La semana previa a la celebración del Inti Raymi la Plaza de
Armas de Cusco permaneció, día y noche, saturada de música. Grupos de niños y
jóvenes con los uniformes de las escuelas de la región practicaban sus danzas
una y otra vez sobre las calles de adoquines que bordean la plaza, hasta bien
entrada la noche. A medida que se acercaba el 24 de junio, la escena adquiría
mayor intensidad. Trajes con plumas, bordados, sombreros y variedades de telas
y texturas identificaban a cada uno de los pueblos que participaban de la
ceremonia. La maraña de colores se agitaba al ritmo de la música andina, esa
que parece una domesticación armoniosa del viento. Luego se paseaba por el
frente de la catedral y seguía en dirección a la Avenida del Sol. Al terminar
el trayecto el grupo volvía al punto inicial para repetir la acción.

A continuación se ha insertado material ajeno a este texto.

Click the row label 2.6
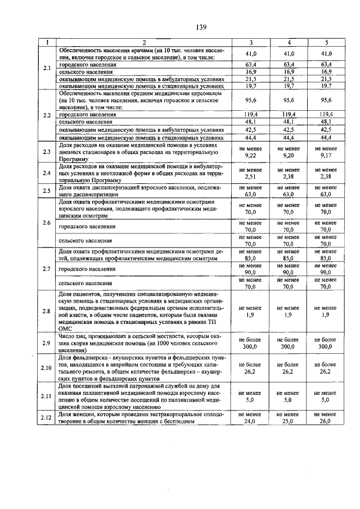click(47, 223)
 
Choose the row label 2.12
click(47, 417)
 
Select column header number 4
click(289, 42)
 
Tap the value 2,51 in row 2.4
click(250, 175)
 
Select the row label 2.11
click(47, 397)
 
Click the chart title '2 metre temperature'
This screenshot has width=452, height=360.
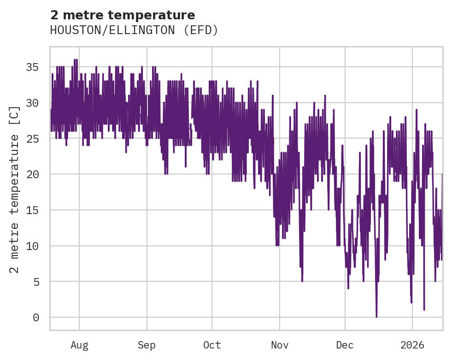coord(123,15)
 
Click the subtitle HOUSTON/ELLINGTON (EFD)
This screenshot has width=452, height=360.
coord(134,30)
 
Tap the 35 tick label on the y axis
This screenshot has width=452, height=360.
coord(32,67)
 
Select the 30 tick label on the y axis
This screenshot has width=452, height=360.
coord(32,103)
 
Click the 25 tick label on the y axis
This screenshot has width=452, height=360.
coord(32,139)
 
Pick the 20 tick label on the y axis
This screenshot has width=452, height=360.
coord(32,174)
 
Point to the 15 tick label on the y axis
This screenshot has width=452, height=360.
coord(32,210)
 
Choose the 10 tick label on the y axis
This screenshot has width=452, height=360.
coord(32,246)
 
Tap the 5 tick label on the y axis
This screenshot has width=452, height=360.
coord(35,282)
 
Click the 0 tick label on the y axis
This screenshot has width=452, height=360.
coord(35,317)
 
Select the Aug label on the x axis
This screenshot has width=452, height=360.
coord(79,345)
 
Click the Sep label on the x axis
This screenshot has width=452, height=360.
coord(147,345)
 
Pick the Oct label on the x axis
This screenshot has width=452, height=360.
coord(212,345)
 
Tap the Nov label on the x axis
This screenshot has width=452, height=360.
coord(280,345)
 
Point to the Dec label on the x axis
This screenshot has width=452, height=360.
coord(345,345)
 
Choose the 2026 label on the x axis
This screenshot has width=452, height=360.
coord(412,345)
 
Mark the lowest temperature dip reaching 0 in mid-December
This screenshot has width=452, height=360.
coord(376,316)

La pintura fresca de los bancos de la plaza hacía que los
familiares de los bailarines se apiñaran sobre el cordón de la vereda mientras los
aplaudían al pasar y los esperaban con un refresco. En el centro, el monumento a
Manco Capac estaba cubierto con una lona blanca para evitar que los turistas
que atestaban la ciudad vieran los trabajos de refacción. La intención era
convertir a la fuente que habitualmente exhibe al fundador de la ciudad como un
niño que está orinando, en un pedestal trapezoidal que le devolviera imponencia
al primer gobernante de Cusco.
La escena se completaba con mujeres que repartían escarapelas
con los colores de la Wiphala. Otras que ofrecían, con sus guaguas colgando de
su espalda, sombrillas para protegerse del sol tejidos, carne frita, helados o
jugos de frutas. Así albergaba la ciudad los últimos preparativos. Llegado el
gran día, los festejos se trasladarían al escenario montado sobre el Sacsayhuaman,
un antiguo lugar de ceremonia de los incas. Según esta cultura, la ciudad tenía
forma de puma y ahí se ubicaba la cabeza del animal. Desde allí se puede tener
una vista panorámica de Cusco.
Siguiendo este esquema la Plaza de Armas coincide con el pecho
del puma. Con la intención de ver qué pasaba más allá de ese cuadrado, empecé a
caminar en dirección al Este. Pasé por el frente de la “piedra de los doce
ángulos” donde un joven, en un rústico inglés y a cambio de unos Soles,
explicaba a un grupito de gringas el modo de trabajar la piedra que habían
empleado los incas. Subí varias cuadras de escalones empinados, en las cuales
las personas deben pegar la espalda a la pared para permitir la circulación de
los autos que, de lo contrario, no pasan por el ancho de las calles. Durante
todo el trayecto, la frase más escuchada fue “¿massage, lady?”. Hasta que
llegué a la plaza del barrio San Blas.
Ahí encontré un banco desocupado y me senté frente a la
fuente. Saqué el cuaderno de adentro de la mochila y empecé a escribir notas
del viaje. En eso estaba cuando llegó Nancy. Yo todavía no sabía su nombre. Lo
primero que vi fue una mujer con la cara manchada por el sol y una dentadura
blanquísima. Sus ojos apenas se distinguían bajo la sombra que el gorro de tela
le proyectaba sobre la cara. Decir en Perú que alguien lleva ropa colorida es
casi no decir nada. Pero Nancy llevaba ropa colorida. Quizás por esos dientes o
por el sol en la cara, me pareció una persona alegre.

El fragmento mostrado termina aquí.